Wilkerson, o soğuk günün sonunda bütünüyle uydurma gerekçelere dayanacak bir savaşı “uluslararası toplum”a satamadıklarını, çabalarının sıfır sonuç yarattığını düşünmüş, ama diyor “Birkaç gün sonra kamuoyu yoklamalarından gördük ki, o -Powell- Amerikalıları savaşa ikna etmişti.” ABD’yi Irak’la savaşa taşıyan bu faaliyetlerinin felaket sonuçlar yarattığını düşünen Wilkerson’a göre, “ABD’nin Irak Savaşı tüm bölgeyi bir istikrarsızlık içine itti.” ABD emperyalizminin son provokasyonuna bir de Wilkerson’ın anlattıkları üzerinden bakmak yararlı olacaktır.

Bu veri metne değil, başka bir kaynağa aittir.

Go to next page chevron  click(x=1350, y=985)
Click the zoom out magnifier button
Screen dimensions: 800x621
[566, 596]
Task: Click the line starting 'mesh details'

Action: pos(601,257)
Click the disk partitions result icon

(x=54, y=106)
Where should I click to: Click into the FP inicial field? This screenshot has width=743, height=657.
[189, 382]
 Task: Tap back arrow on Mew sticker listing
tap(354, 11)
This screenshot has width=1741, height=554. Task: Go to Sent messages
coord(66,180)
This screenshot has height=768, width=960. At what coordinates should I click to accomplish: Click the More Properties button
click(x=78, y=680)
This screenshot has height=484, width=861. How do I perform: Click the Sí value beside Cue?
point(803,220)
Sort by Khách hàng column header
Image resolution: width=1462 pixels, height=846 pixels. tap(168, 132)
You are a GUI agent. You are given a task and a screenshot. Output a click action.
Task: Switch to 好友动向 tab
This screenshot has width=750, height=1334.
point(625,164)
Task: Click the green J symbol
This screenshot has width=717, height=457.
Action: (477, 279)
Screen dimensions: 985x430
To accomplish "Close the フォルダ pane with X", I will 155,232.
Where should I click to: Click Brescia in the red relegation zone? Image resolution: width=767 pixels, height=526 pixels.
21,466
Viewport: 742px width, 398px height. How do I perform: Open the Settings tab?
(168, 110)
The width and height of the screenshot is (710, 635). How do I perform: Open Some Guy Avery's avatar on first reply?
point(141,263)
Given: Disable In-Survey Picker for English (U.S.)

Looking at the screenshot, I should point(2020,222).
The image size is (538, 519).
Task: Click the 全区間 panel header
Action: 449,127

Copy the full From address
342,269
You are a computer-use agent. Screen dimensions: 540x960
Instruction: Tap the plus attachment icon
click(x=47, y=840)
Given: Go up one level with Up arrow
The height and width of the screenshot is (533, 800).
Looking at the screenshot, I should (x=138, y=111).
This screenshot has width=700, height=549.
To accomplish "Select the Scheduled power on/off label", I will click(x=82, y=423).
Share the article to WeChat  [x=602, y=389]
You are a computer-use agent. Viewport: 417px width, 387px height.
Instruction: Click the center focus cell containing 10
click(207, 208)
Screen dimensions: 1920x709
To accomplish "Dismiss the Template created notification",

Wilkerson’ın 2018 Şubat’ında Irak Savaşı’nı Amerikan halkına nasıl “sattıklarını” anlatmasının nedeni, onun benzer bir tehlikenin varlığından duyduğu büyük rahatsızlıktı. O bu yazıyı, Trump yönetiminin İran’la bir savaş için tıpkı kendilerinin geçmişte yaptığı gibi sahte gerekçeler yaratmaya çalıştığını gündeme getirmek amacıyla yazmıştı. ABD’nin son provokasyonunun İran, Lübnan, Suriye ve Irak’ta ABD saldırganlığına “meşru zemin” yaratacak tepkiler oluşturmak, önemli düşmanlarını yok etmek ve özellikle Lübnan, Suriye ve Irak’ı içine çekecek bir mezhep savaşına yakıt oluşturmak gibi birbirleriyle bağlantılı çeşitli nedenleri sıralanabilir. Son birkaç yılda Lübnan, Irak ve Suriye’de ve bir bütün olarak Ortadoğu’da geliştirdiği politikaların istediği sonuçları yaratamaması bu provokasyona giden yolu döşedi. Ortadoğu halklarının yüreklerine korku salmak gibi bir hedefi de olan bu provokasyonun yaratacağı çok önemli sonuçlar olacaktır kuşkusuz ancak Ortadoğu halklarını korkuyla teslim alma politikasının başarı şansı kalmamıştır. Geniş kitlelerin ABD saldırganlığına ilk yanıtı ve Irak’ta askeri çekilme üzerinde yoğunlaşan gündem, ABD’nin süreklileştirdiği tehditler sert hamlesinin sıkıntılı sonuçlar doğurduğunu gösteriyor.  

Provokasyonun büyüklüğü ve yarattığı ortam ise büyük bir savaşa neden olacak bir kıvılcımın kolayca çakılabilmesi nedeniyle son derece hassas koşullar yaratıyor. Ne Ortadoğu halklarının ne de dünya halklarının, emekçilerin bu zehirli ortamdan ve bir savaştan çıkarı var. Tam tersine her zaman olduğu gibi emekçiler ve halklar savaş ve çatışmalardan en fazla zararı görecek olanlar. Ortadoğu halklarının birliğinin, kardeşliğinin ve dayanışmasının yegane yolu en üste halkların tam eşitliğini yazan anti-emperyalist, anti-kapitalist, anti-şovenist, anti-sömürgeci bayrak altında birleşmektir. Bunun dışındaki tüm yollar, daha fazla kan, gözyaşı ve emperyalizme kölece bağımlılıktan başka bir sonuç yaratmayacaktır. Amerikan emperyalizminin saldırganlığına karşı İran halkıyla dayanışma, İran’a emperyalist saldırıya hayır deme içinden geçtiğimiz günlerde büyük önem kazanıyor.